Europe's second descent into barbarism of the last century ended in victory for the anti-Nazi forces and a great outpouring of collectivist human behaviour on a scale the world hasn't seen since. American largesse rebuilt the bomb shattered lives of Europeans, sparing no expense and pouring resources into defeated Germany, every bit as much as victorious England. And the British soldiers, who survived and came home heroes, threw their efforts into rebuilding their country politically. They voted for a socialist political party, Labour, that promised and delivered on some of the most sweeping economic reforms outside of Bolshevik Russia. Universal health care, unemployment insurance and protection for the weakest in society, these were seen as the hallmarks of the new, post war civilisation.
In effect, the war dead were being honoured by attempts to forge a consensus against poverty and ignorance, to move away from corporate and elite exploitation of the poor. Yet the platitudes of brotherhood and cooperation that kept the anti-Nazi alliance together collapsed as military technology proceeded apace, delivering the worst weapons of all time-atomic bombs-to both America and Russia. Anti-communist paranoia took hold of the United States, not entirely without good reason, as Soviet expansionism clapped shackles around Eastern Europe. China too, for its own reasons, followed a Communist path.
The Korean War entrenched fear, anger and cynical exploitative political behavior in Western countries. Senator Joseph McCarthy began his infamous witchhunt in the United States and President Eisenhower's infamous 'military industrial complex' easily bested the forces of peace and reason that once seemed ascendant. A new decade, the 1960s, saw America enter a new, and later disastrous, war in Southeast Asia. A prosperous country sent its young into battle despite the misgivings of its friends and allies around the world. The US still bears the scars of its intervention in Vietnam, and as for the people of that region, one statistic will suffice to paint the picture. More bombs were dropped by US bombers on the sparsely populated backwater of Laos than on all of Europe by all of the aircraft that flew in World War II. To this day, the Laotian countryside is still the most dangerous minefield on the planet.

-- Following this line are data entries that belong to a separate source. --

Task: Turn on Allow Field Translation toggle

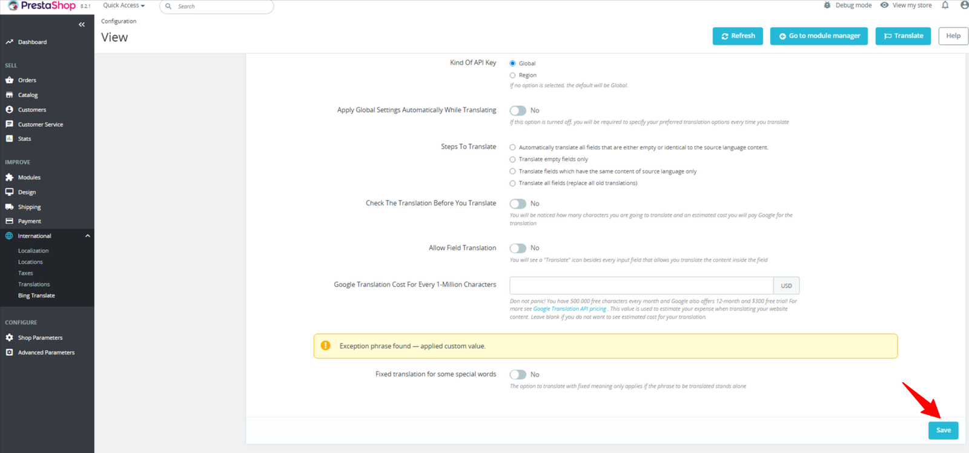Action: [x=518, y=248]
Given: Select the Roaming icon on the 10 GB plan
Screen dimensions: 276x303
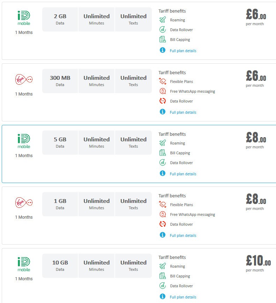Looking at the screenshot, I should pos(163,266).

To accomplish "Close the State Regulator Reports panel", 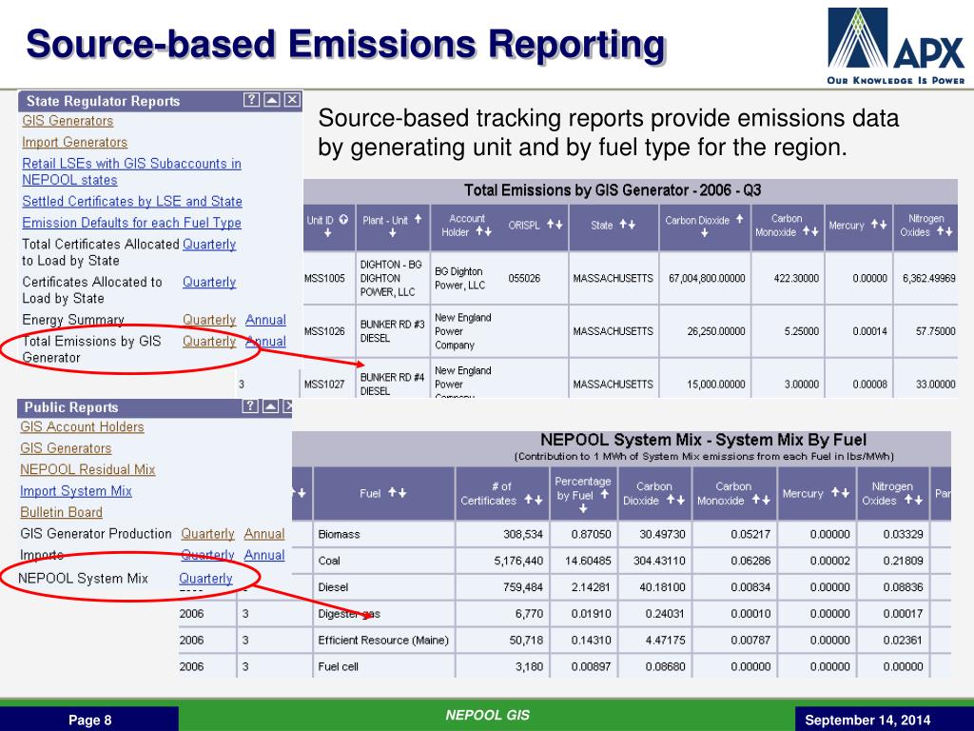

Now, in the week of Remembrance 2003, a new millennium, the aftermath of an unprecedented economic boom in most Western economies, technology once again resurgent and liberating, literacy, healthcare and other development indicators largely improving, where do we stand? Why, we're once again at war, often it seems against chimerical enemies who barely exist, but make no mistake, it's war. War for war's sake, perpetual war, war, war, war. A grim week of remembrance then, of the stark fact that we seemed doomed to repeat our mistakes. Again and again and again.